Activity |
Render the part of the material below that opens with the line containing "The width and" and closes with the line containing "center [190, 38]." as a Markdown table with columns Row and Line, one numbered row per line, skipping blank lines. Omit the pictures.

Source information |
################

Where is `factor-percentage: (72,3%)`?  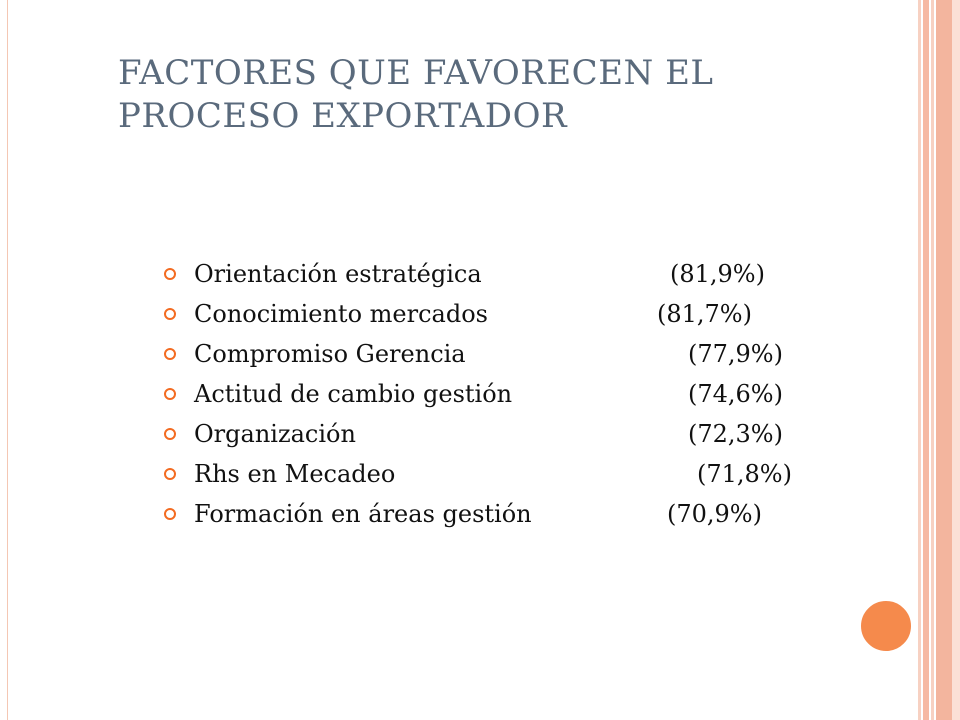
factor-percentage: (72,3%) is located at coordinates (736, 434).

################

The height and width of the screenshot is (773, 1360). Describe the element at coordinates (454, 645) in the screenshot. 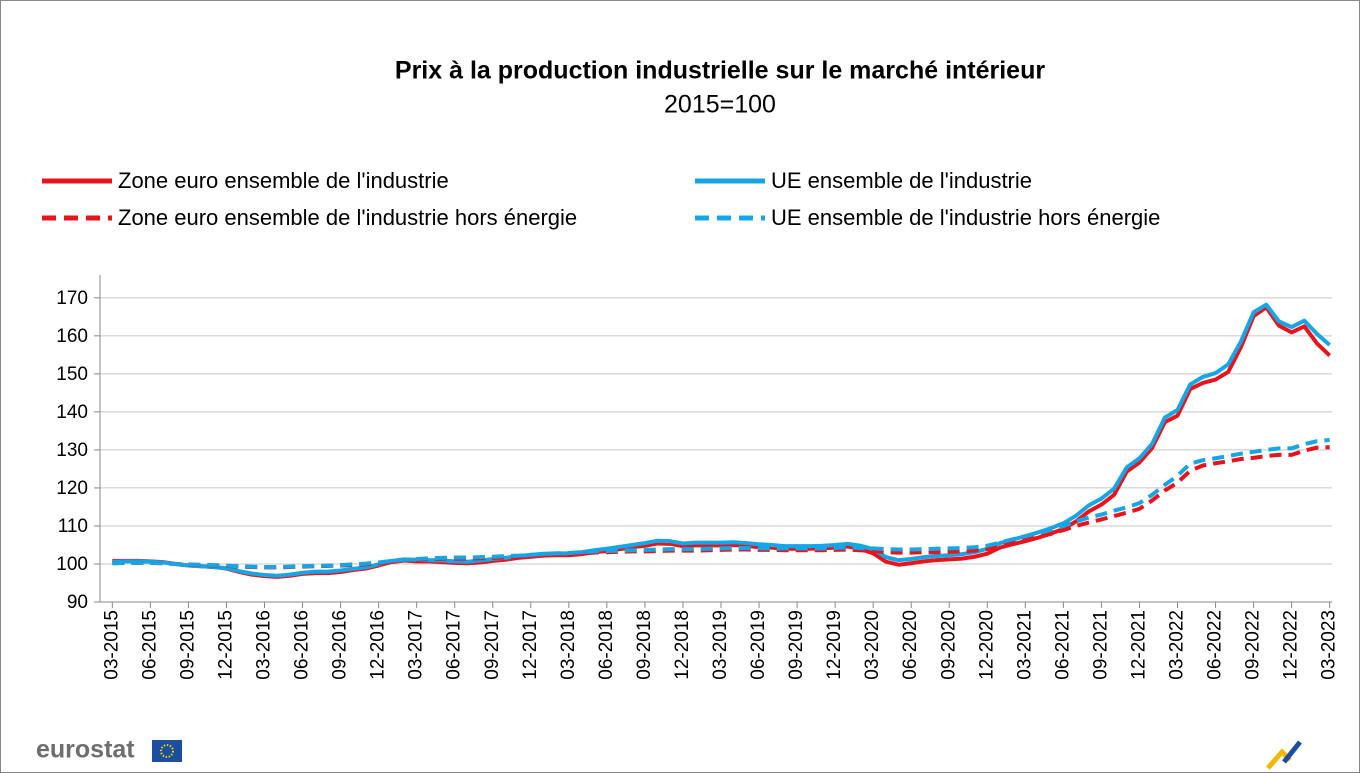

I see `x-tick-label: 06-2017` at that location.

################

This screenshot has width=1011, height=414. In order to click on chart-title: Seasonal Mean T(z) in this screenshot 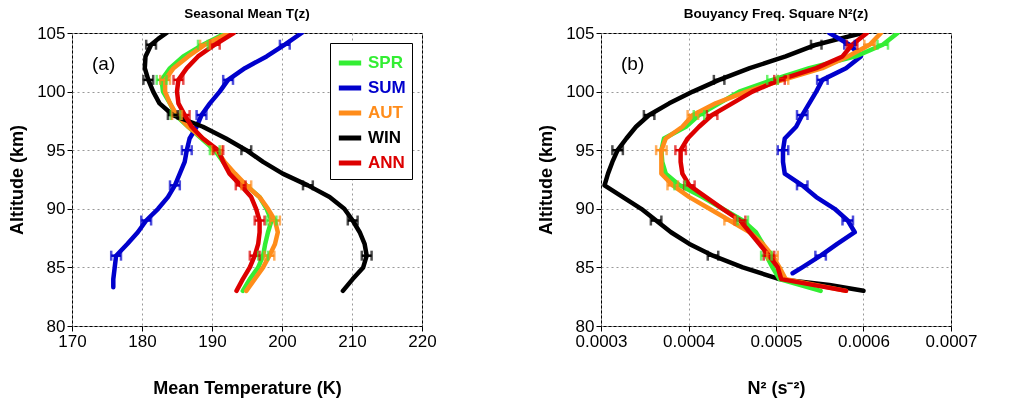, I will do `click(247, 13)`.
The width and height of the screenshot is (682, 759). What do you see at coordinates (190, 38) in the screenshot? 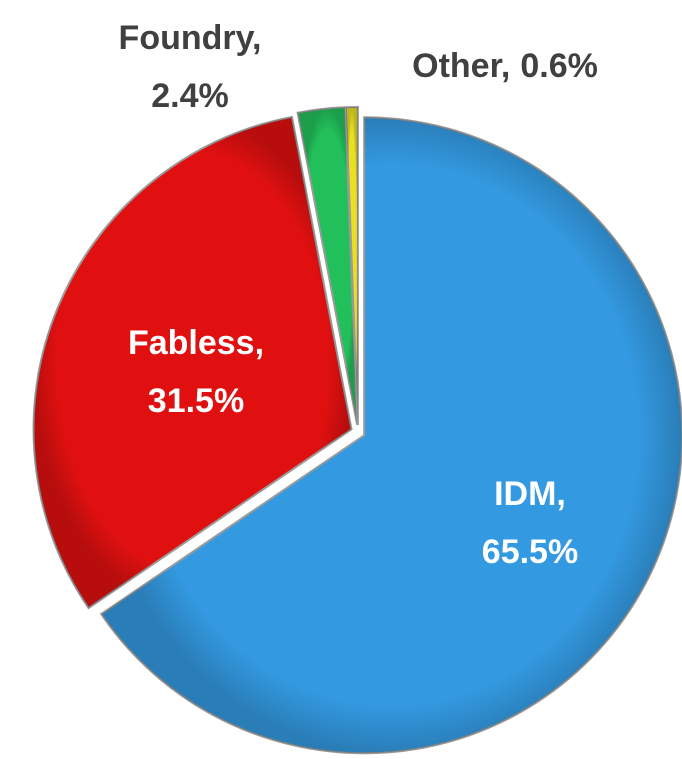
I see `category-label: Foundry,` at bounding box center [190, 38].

################

Expected answer |
| Row | Line |
|---|---|
| 1 | The width and height of the screenshot is (682, 759). What do you see at coordinates (190, 38) in the screenshot?  |
| 2 | I see `category-label: Foundry,` at bounding box center [190, 38]. |